だが、立ち止まっている人物が、ただ一人。
「あーいいなあ、マイナーアニソン研は」
夏休みが始まるというのに、友人のサトルは浮かない顔だ。
「どうしたんだ?」
「夏休みの中盤まで、ずーっと同人誌の締切に追われるんだよ」
日本最大の同人誌即売会に、サトルたちアニメ研もサークル参加するのだという。
どちらかというとアニメ好きによるファンブックというスタンスなので、商売っ気もない。熱い場所でただものを売るだけの行為になっている。
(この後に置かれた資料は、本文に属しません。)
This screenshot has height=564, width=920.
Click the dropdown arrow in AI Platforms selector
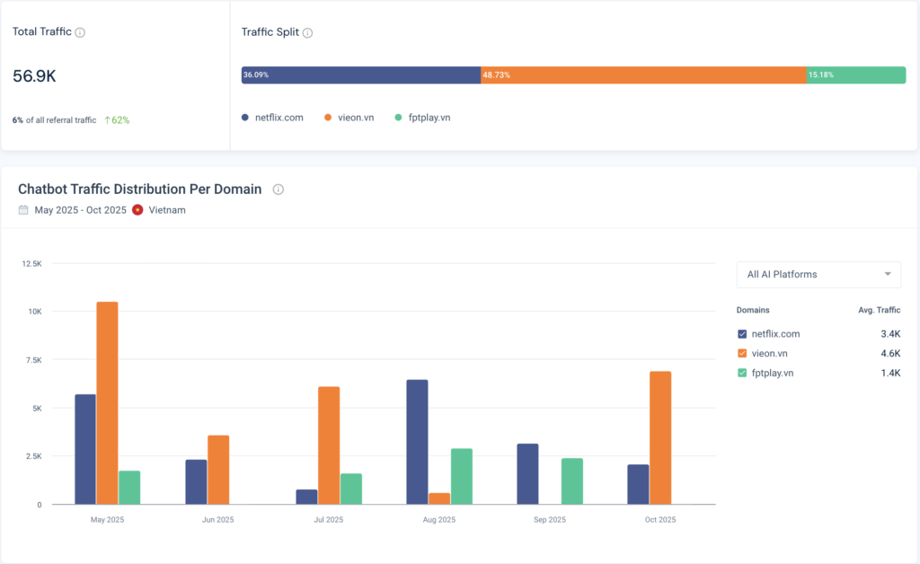(887, 275)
だが、部は「参加そのものに意味がある」と主張しているそうな。
「まあ、サークル参加は並ばなくていいもんな。それなりの大変さはあるが」
「どうだか。他のサークルとの交流が目的だからなー」
よって、できの悪い作品を作っているのだとか。
「相手サークルのの迷惑になってなかったら、いいんだけどな」
サトルとしては、参加する以上はいいものを作りたいのだという。しかし、部の質の悪さからそれは望めないと。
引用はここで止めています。